In addition, Neural Network (NN)-based methods have demonstrated promising results in this area. Zhao et al. (2012) and Zhou et al. (2021) proposed a method using shallow neural networks to identify two rotational decoupled image features about the x and y-axes ( $β$ and $γ$ ). However, the method’s sole reliance on these two features resulted in an incomplete decoupling, leaving non-zero elements in the interaction matrices of other degrees of freedom (DOFs). This lack of decoupling potentially introduces undesirable rotational velocities, $v_{β}$ and $v_{γ}$ , which affects the control in these axes. In addition, the study’s data set was severely limited, consisting of only a narrow set of data points from a fixed position. This lack of diversity undermines the model’s applicability across the manipulator’s workspace, limiting its effectiveness beyond the specific training conditions. Furthermore, Liu and Li (2019) designed a convolution neural network (CNN) to estimate parameters such as $x$ , $y$ , $z$ , and $α$ directly from images.
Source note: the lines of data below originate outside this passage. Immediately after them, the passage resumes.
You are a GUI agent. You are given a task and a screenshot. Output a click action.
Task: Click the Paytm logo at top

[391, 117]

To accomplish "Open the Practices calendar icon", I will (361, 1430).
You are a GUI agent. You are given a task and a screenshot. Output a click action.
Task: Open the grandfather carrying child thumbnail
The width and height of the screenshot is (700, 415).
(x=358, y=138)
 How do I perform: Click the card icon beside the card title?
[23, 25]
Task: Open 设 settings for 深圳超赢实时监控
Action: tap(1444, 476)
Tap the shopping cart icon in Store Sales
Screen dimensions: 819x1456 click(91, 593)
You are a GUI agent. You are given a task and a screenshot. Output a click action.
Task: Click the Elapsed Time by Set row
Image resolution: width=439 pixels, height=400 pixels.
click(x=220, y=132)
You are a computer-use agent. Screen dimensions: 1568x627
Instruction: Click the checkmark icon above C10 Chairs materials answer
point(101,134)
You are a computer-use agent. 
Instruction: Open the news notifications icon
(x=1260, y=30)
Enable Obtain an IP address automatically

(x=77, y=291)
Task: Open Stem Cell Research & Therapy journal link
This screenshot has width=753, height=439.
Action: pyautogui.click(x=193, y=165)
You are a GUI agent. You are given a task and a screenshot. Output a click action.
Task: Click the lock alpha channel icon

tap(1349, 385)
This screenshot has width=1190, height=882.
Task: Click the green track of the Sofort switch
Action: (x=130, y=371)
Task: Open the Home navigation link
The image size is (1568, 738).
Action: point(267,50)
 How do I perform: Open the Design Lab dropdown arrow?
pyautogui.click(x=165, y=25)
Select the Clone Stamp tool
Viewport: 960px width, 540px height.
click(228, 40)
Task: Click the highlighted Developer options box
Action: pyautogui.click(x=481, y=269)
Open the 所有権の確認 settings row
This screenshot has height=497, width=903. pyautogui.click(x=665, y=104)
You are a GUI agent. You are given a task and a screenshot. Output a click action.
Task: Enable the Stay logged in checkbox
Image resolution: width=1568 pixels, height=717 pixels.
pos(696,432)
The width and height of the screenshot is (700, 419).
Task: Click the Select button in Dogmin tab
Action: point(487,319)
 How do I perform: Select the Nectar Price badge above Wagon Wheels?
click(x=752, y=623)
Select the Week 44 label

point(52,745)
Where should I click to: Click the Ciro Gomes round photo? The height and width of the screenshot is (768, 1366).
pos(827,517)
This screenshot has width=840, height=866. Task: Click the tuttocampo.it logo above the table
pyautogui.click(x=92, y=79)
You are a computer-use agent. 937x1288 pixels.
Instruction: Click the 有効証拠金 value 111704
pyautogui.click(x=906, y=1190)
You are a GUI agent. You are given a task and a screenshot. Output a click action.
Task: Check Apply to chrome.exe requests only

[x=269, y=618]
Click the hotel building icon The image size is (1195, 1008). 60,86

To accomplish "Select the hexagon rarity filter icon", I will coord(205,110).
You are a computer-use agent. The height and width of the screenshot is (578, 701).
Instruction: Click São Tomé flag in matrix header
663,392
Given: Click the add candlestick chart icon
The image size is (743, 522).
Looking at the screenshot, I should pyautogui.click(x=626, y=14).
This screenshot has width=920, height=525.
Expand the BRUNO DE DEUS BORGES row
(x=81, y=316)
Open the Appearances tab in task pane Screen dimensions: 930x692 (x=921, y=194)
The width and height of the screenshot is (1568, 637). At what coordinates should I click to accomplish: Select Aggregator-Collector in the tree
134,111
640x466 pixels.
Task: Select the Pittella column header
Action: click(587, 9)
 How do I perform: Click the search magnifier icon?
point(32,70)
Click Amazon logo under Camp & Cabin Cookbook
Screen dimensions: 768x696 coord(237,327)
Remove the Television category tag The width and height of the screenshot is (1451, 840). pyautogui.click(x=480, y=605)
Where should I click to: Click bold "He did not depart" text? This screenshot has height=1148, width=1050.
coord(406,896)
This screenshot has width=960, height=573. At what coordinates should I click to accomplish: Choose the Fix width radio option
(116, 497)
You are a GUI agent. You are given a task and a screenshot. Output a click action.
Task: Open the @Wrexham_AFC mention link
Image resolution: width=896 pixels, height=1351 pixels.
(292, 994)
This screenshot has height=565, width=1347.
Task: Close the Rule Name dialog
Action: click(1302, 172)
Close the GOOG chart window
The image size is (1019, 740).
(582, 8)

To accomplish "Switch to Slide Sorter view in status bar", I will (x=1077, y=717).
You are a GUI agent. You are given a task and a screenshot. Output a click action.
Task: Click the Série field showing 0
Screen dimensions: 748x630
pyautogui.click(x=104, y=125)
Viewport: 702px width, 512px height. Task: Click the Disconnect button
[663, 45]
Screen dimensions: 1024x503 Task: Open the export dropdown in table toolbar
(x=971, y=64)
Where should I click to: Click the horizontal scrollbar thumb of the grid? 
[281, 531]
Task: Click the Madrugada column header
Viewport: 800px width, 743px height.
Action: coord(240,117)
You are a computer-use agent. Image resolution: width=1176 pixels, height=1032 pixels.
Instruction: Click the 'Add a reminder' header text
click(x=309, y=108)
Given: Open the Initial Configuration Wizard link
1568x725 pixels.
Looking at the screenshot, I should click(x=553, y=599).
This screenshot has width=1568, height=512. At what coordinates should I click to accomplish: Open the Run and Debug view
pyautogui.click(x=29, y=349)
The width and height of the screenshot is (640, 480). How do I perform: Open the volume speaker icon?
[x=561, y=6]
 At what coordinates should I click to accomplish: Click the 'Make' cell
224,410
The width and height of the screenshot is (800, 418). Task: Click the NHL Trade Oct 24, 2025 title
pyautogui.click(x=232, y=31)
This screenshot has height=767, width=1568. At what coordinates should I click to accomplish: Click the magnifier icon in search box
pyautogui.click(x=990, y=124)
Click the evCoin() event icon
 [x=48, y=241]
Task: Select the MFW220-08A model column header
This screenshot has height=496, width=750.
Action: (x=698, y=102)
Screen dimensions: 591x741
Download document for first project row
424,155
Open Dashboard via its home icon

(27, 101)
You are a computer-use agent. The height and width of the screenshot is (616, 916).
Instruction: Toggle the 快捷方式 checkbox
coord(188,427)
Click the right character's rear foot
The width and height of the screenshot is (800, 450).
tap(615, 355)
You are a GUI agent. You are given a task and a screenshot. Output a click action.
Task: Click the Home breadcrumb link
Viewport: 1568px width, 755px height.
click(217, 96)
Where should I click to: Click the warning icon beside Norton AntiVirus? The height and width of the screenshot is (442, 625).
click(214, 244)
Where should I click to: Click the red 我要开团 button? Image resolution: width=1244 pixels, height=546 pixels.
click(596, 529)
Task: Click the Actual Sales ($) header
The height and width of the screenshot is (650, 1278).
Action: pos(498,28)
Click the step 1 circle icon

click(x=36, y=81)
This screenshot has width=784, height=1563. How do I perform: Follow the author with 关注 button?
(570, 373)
Nevertheless, it encounters a significant challenge in terms of computing complexity. The computational intensity required to compute the output significantly slows the processing per control loop. This delay could potentially result in a longer sampling time, which may introduce sluggish control response, and hence decrease the precision and effectiveness of the robot manipulation.

This study proposes a set of decoupled image features specifically tailored to the unique geometry of the targeting pin used in satellite capturing. By achieving a near-diagonal interaction matrix, we aim to minimize the coupling effects, enhancing the accuracy and efficiency of the target tracking. This decoupling is crucial for smooth and precise operations, reducing the risk of errors and improving overall system performance.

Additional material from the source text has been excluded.